While the details of childhood and the makeup of each household are different, when unloved daughters tell their stories, patterns emerge. Culled from literally hundreds of stories that have been shared with me over years, here are some feelings all daughters of unloving mothers share.
1. That she is unlovable
Because maternal love is so essential to a daughter’s ability to thrive, even the love and care shown by others don’t assuage her belief that there’s something about her that stops her mother from loving her. Daughters report feeling this way as young as the age of three or four.

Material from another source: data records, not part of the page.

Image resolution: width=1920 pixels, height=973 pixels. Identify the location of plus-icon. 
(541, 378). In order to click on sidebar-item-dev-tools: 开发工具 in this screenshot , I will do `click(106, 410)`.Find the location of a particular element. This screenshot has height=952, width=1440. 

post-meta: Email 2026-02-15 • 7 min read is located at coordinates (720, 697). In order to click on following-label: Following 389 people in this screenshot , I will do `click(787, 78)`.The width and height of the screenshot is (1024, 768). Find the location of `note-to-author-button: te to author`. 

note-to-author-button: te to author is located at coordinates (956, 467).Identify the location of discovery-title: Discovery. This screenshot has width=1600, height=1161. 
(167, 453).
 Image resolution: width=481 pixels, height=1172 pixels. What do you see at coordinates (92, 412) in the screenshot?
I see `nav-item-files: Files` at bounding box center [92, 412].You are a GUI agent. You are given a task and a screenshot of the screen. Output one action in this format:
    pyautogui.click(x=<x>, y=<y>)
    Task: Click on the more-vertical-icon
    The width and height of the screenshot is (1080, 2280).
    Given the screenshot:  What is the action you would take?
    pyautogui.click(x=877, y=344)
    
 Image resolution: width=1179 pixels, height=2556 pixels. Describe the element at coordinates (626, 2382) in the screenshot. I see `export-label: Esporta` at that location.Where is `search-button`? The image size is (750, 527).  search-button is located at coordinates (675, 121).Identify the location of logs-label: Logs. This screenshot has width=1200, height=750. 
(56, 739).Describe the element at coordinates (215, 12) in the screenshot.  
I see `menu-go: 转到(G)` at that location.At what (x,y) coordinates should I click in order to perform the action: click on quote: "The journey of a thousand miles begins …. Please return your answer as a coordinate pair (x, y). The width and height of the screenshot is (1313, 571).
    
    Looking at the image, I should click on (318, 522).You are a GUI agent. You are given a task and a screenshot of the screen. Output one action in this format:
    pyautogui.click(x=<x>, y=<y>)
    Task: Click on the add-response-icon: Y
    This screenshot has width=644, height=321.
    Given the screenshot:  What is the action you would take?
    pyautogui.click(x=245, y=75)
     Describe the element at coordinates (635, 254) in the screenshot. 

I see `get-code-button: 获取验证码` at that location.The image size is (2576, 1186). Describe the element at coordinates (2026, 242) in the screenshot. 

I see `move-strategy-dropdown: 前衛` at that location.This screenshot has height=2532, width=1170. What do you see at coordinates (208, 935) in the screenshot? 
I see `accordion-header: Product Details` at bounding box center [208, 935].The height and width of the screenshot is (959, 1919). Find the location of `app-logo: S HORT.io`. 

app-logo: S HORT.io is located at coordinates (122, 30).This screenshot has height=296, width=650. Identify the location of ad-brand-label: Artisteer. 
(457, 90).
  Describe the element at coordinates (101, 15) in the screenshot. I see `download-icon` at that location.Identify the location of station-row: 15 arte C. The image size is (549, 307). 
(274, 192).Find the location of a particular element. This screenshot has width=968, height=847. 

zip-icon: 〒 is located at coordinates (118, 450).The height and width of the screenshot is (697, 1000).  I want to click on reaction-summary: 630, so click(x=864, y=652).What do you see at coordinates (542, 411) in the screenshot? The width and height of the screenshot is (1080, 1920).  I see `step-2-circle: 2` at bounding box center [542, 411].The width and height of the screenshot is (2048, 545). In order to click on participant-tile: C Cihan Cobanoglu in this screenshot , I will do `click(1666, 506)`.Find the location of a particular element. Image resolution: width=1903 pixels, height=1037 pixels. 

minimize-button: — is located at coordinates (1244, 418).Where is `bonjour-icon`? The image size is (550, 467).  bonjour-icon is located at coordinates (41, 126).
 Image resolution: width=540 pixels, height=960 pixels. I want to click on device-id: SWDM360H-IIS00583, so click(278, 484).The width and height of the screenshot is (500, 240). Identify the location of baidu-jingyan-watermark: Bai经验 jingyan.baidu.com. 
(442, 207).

2.That she is isolated and alone
Virtually all daughters believe they are the only unloved girls on the planet when they are children and beyond. In adolescence, the need to fit in usually trumps her need to confide in someone. In adulthood, few people will understand her story because of the cultural myths about maternal love; she’ll hear people say, “You’re fine now” or “It couldn’t have been so bad,” which only underscores her aloneness. The size of the family doesn’t seem to matter; an only child has no point of comparison but a child with siblings who are treated differently by their mother is just as isolated. I’ve come to believe that the feeling of “being the only one” is as scarring and damaging as the lack of maternal love itself.
3. That it’s her fault
Some unloving mothers, through their criticism and hostility, will actually blame the child for their misbehavior (“You are impossible and difficult. It’s no wonder I can’t stand looking at you”). Children assume, given how little they understand of the dynamic, that they must be lacking somehow or deserving of their mother’s treatment. The blame is internalized, a terrible burden for the young self to carry and manage. It often takes a daughter years to recognize that she did nothing to warrant her mother’s treatment.
4. That she might be “crazy”
As the daughter gets older, her perception and understanding of the relationship become clearer. But any effort to question her mother will be batted down, denied or ridiculed, and often, she will—as I did by the age of ten or eleven—come to the conclusion that one of them had to be right and the other wrong. Or even worse, “crazy.” I worried terribly about being crazy when I was young—if I were, then no one would ever love me—and it turns out that, in this too, I was not alone.
5. Deeply fearful and insecure
An unloving mother robs her daughter of a sense of belonging. Worse, if the mother is combative, dismissive, or hypercritical, her daughter’s vision of the world will be of a hostile place, where every misstep will be judged. Her neediness for connection coexists with the terrible fear that no one will ever like or love her.
All of these feelings are part of the emotional legacy of an unloving mother.